Starting with the line that contains "Cookiebeleid (1244, 1405)", repeat each line exactly through the final line of the listing. No picture should appear in the copy.
= Beginning of Section =
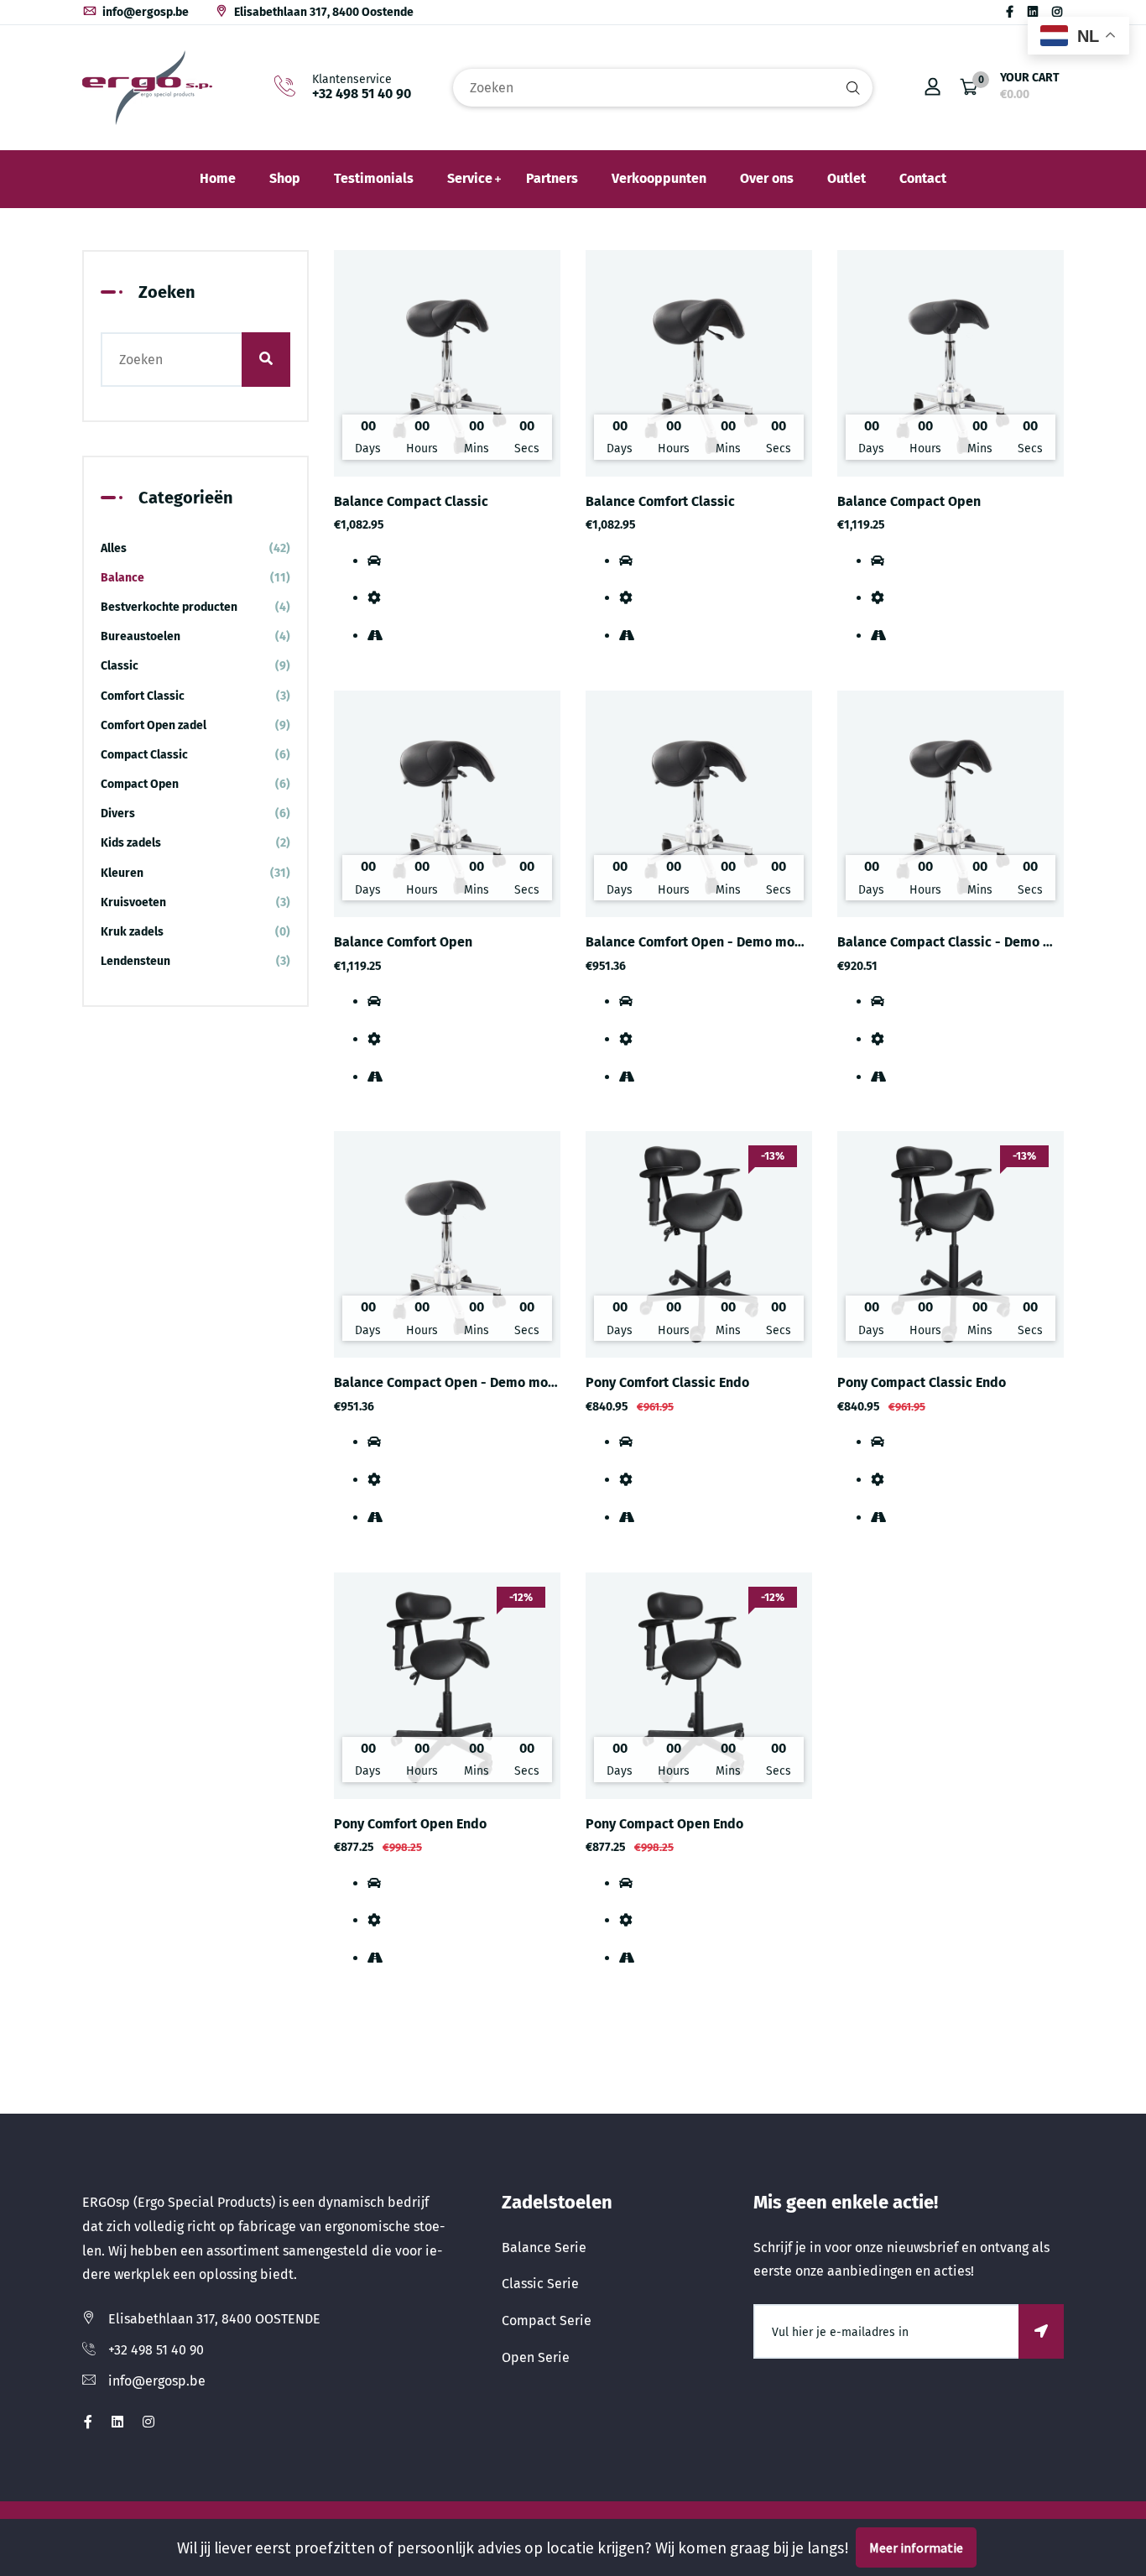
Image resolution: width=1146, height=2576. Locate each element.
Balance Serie (544, 2247)
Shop (284, 178)
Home (218, 178)
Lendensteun (195, 961)
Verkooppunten (659, 178)
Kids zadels (195, 843)
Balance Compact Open (909, 501)
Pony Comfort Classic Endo (667, 1382)
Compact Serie (546, 2320)
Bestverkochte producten (195, 607)
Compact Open (195, 784)
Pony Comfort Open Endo (410, 1824)
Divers (195, 813)
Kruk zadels (195, 932)
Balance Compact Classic (411, 501)
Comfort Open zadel (195, 725)
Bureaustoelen (195, 636)
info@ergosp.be (144, 12)
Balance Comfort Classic (660, 501)
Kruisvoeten (195, 902)
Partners (552, 178)
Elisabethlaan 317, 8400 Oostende (323, 12)
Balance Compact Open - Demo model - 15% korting (494, 1382)
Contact (922, 178)
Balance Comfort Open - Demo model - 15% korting (743, 942)
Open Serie (536, 2357)
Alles (195, 548)
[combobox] (663, 88)
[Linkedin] (1032, 12)
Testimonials (374, 178)
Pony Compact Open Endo (664, 1824)
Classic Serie (540, 2284)
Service (469, 178)
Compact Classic (195, 755)
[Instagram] (1057, 12)
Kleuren (195, 873)
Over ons (767, 178)
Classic (195, 666)
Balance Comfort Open (403, 942)
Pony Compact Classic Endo (921, 1382)
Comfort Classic (195, 696)
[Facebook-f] (1009, 12)
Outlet (846, 178)
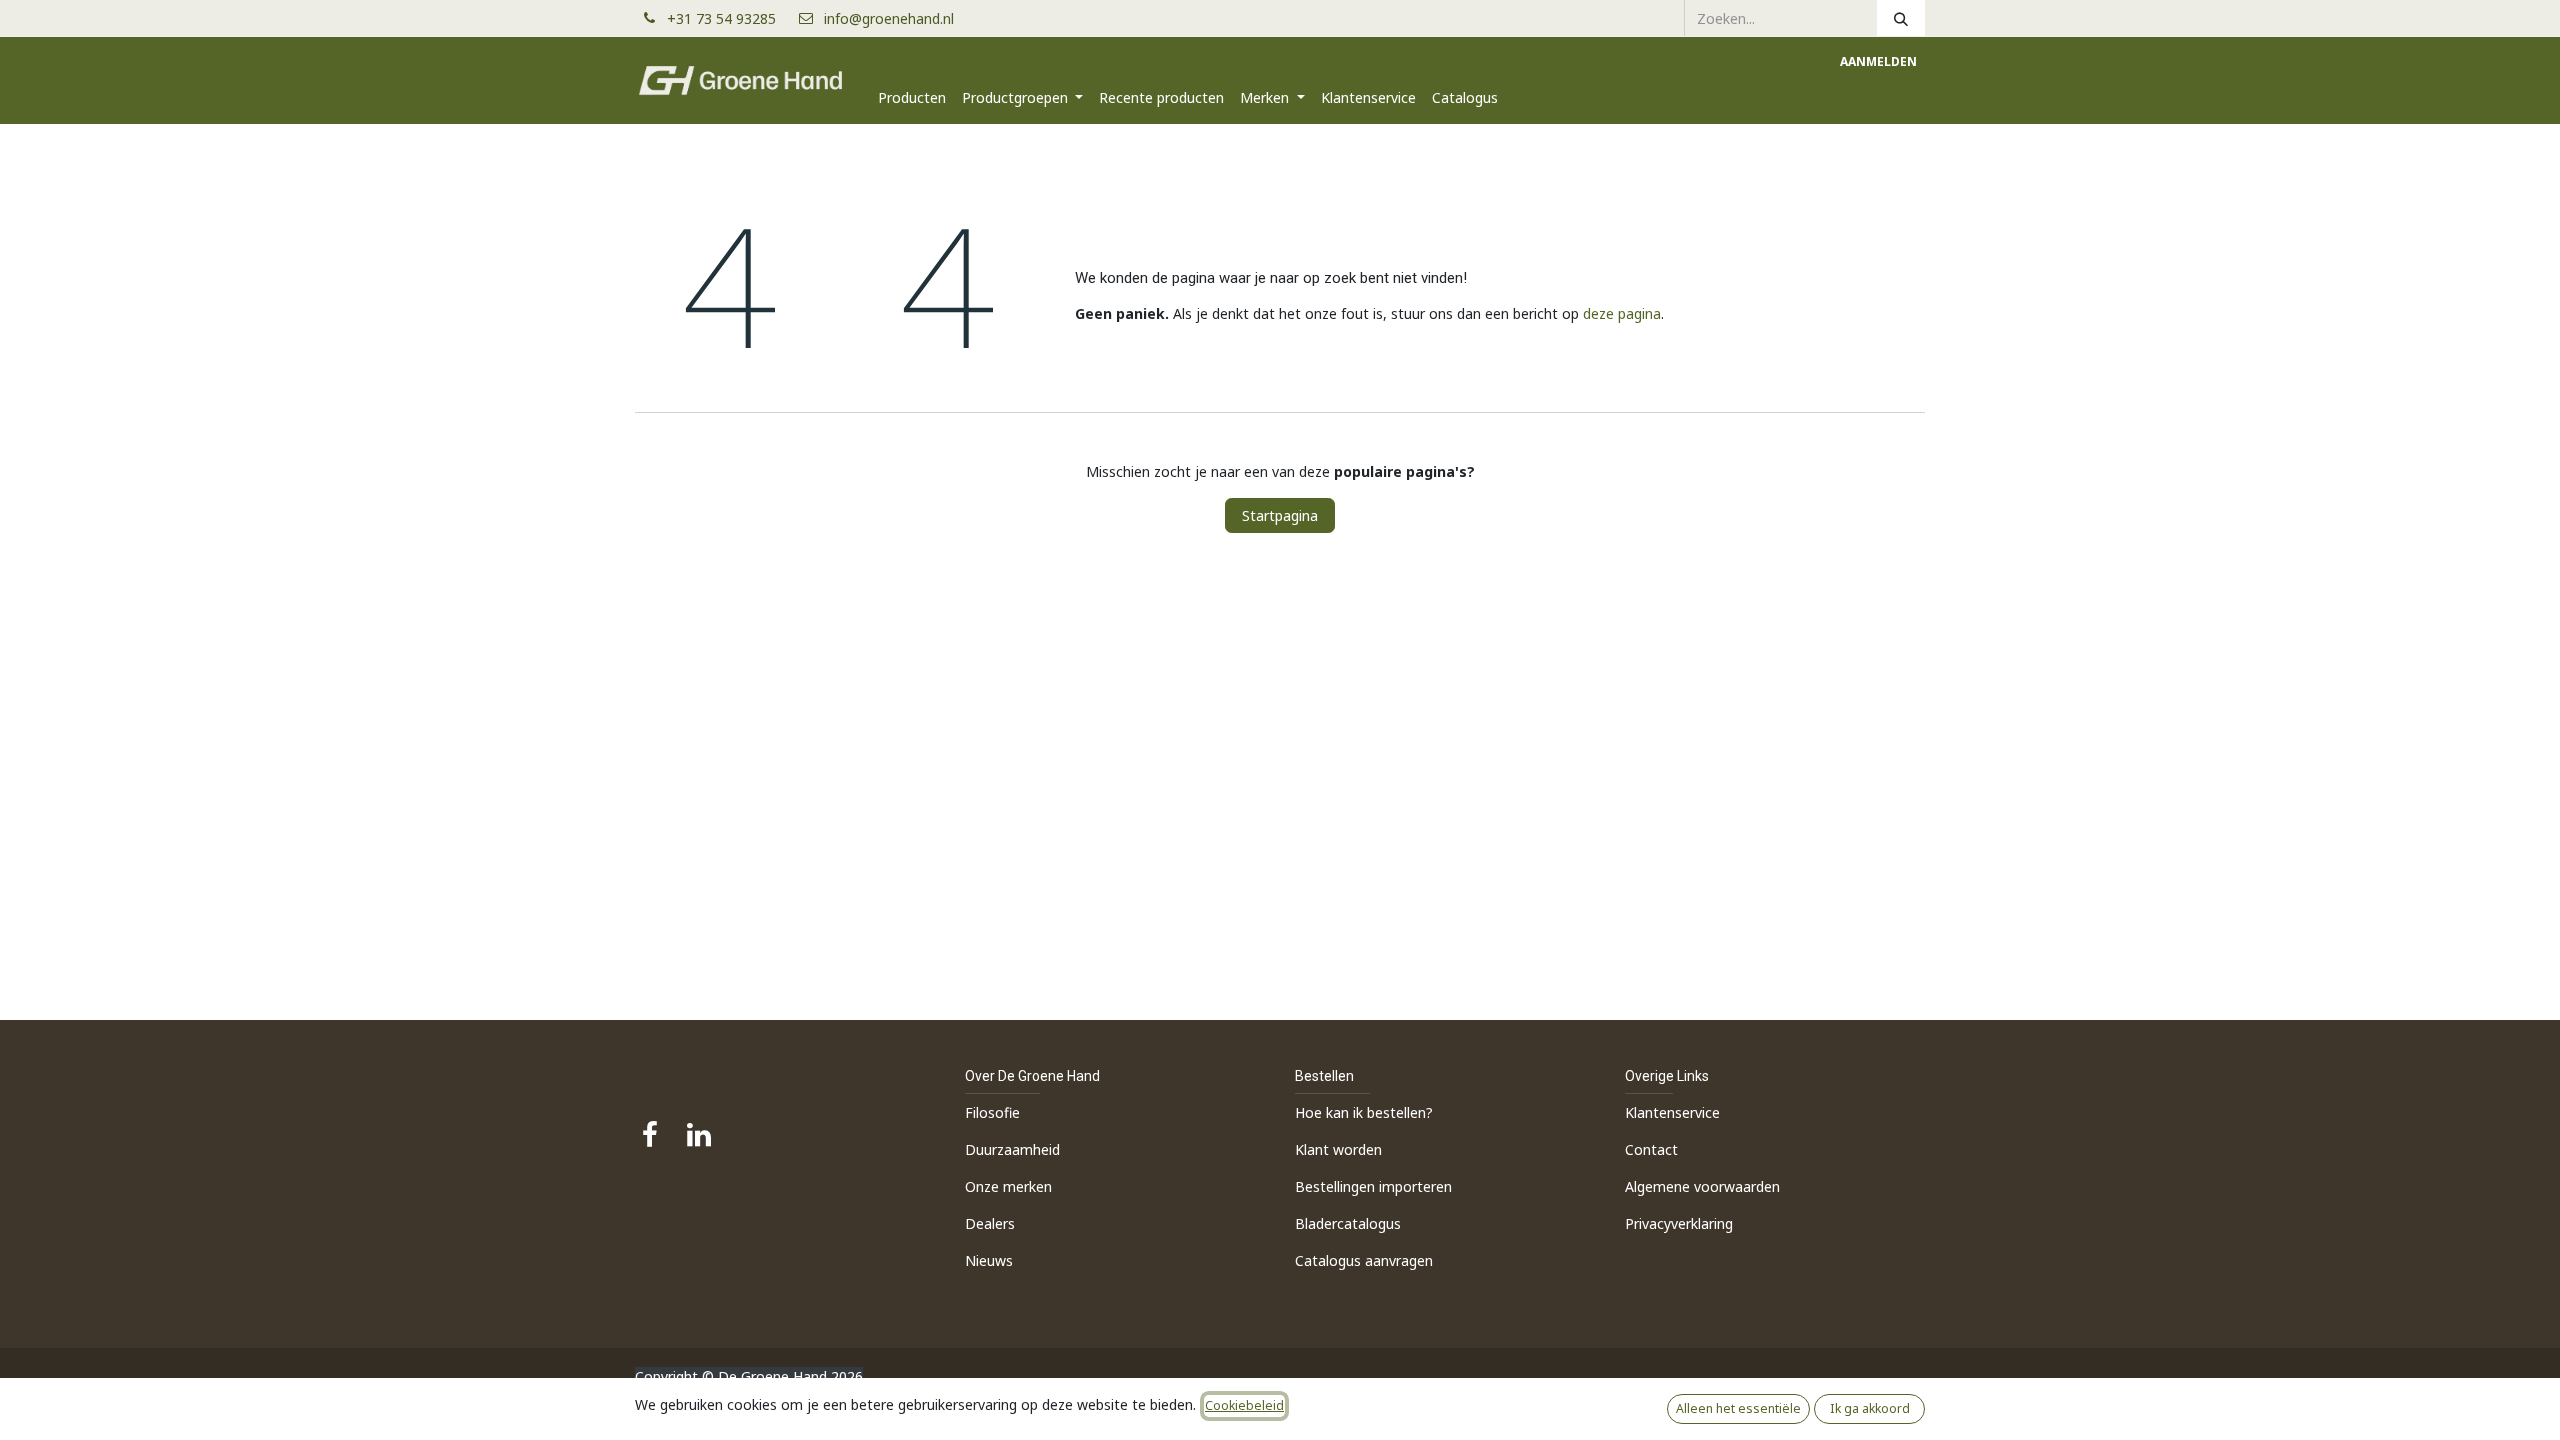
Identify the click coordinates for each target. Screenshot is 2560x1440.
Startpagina (1280, 515)
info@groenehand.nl (889, 18)
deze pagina (1622, 313)
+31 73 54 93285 (729, 18)
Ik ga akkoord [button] (1870, 1408)
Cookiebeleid (1244, 1405)
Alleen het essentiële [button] (1738, 1408)
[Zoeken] (1901, 18)
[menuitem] (912, 97)
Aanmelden (1878, 61)
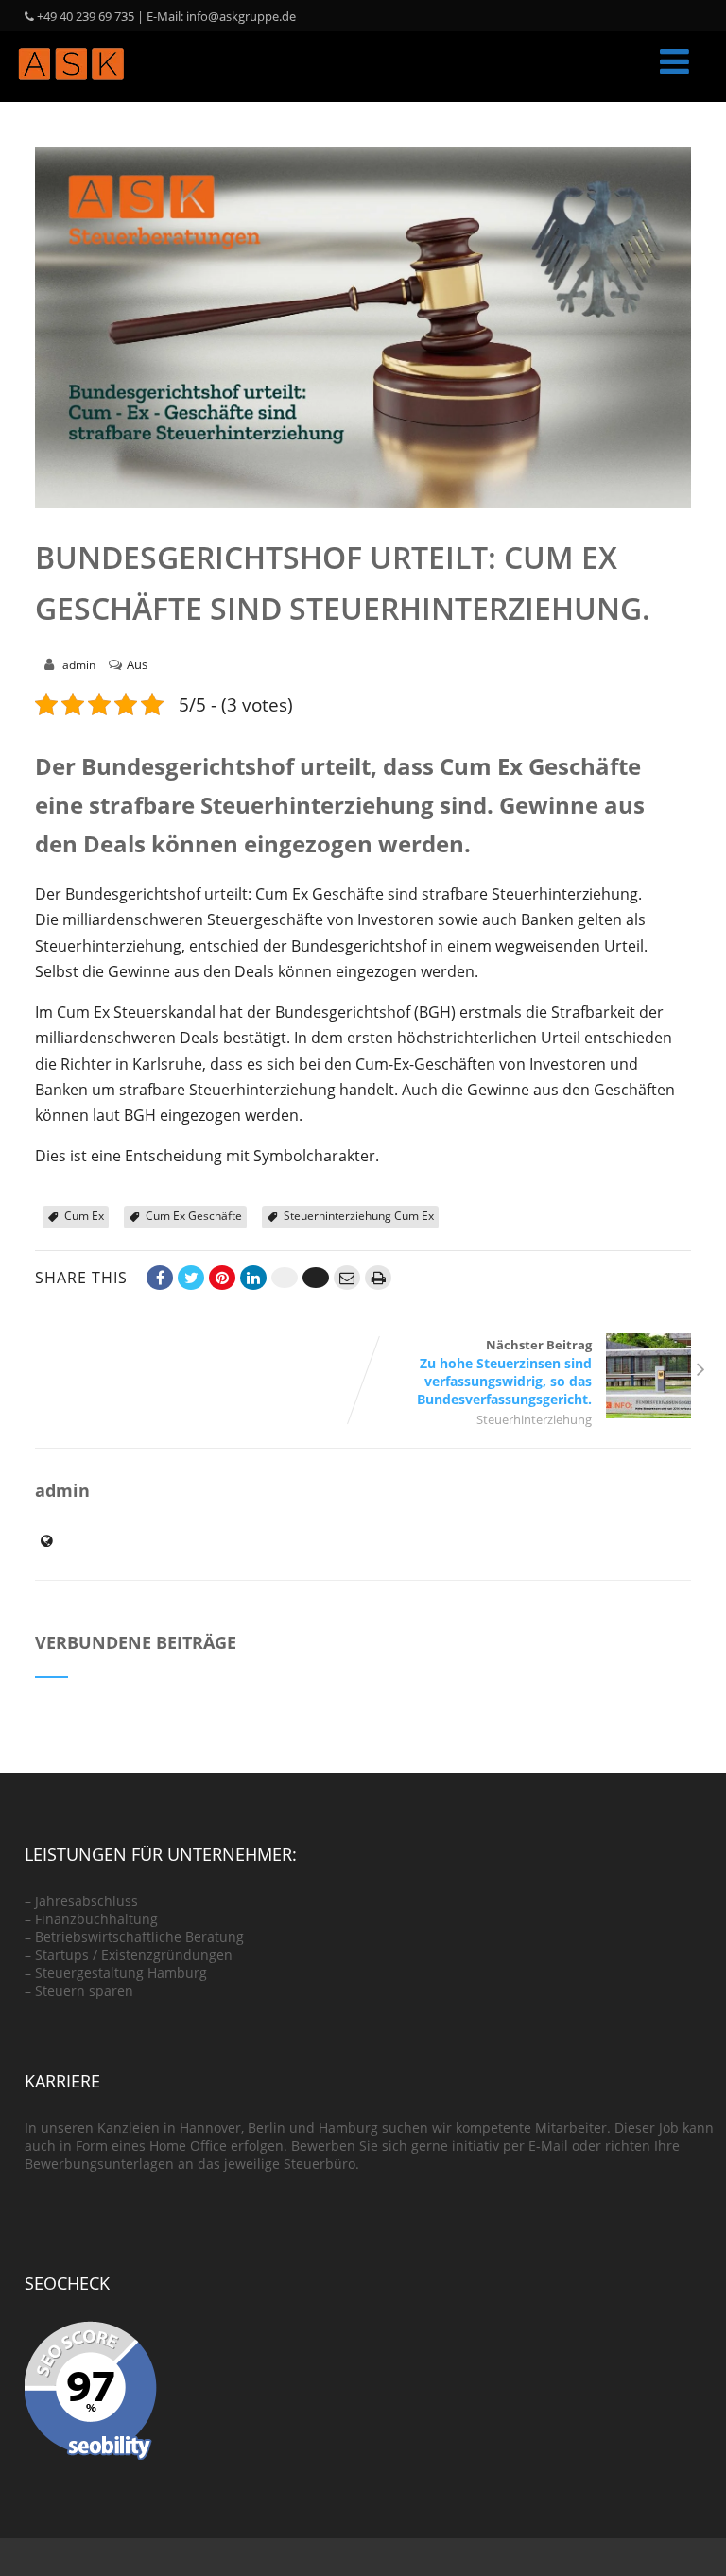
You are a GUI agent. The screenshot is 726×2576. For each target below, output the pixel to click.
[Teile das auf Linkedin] (253, 1277)
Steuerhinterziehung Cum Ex (359, 1216)
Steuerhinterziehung (534, 1419)
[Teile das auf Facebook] (160, 1277)
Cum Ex (84, 1216)
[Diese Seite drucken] (378, 1277)
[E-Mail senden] (347, 1277)
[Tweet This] (191, 1277)
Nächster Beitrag (504, 1372)
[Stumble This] (284, 1277)
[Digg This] (315, 1277)
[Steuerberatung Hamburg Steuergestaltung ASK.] (71, 91)
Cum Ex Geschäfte (194, 1216)
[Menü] (674, 61)
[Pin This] (222, 1277)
= End of Section =
* [OUTPUT FOR THIS EXERCISE]
Cookiebeleid (1244, 1405)
Alleen het essentiële [button] (1738, 1408)
[Zoeken] (1901, 18)
[menuitem] (912, 97)
Aanmelden (1878, 61)
You are a GUI agent. The screenshot is 726×2576. For each target below, output the pixel to click.
[Teile das auf Linkedin] (253, 1277)
Steuerhinterziehung Cum Ex (359, 1216)
Steuerhinterziehung (534, 1419)
[Teile das auf Facebook] (160, 1277)
Cum Ex (84, 1216)
[Diese Seite drucken] (378, 1277)
[E-Mail senden] (347, 1277)
[Tweet This] (191, 1277)
Nächster Beitrag (504, 1372)
[Stumble This] (284, 1277)
[Digg This] (315, 1277)
[Steuerberatung Hamburg Steuergestaltung ASK.] (71, 91)
Cum Ex Geschäfte (194, 1216)
[Menü] (674, 61)
[Pin This] (222, 1277)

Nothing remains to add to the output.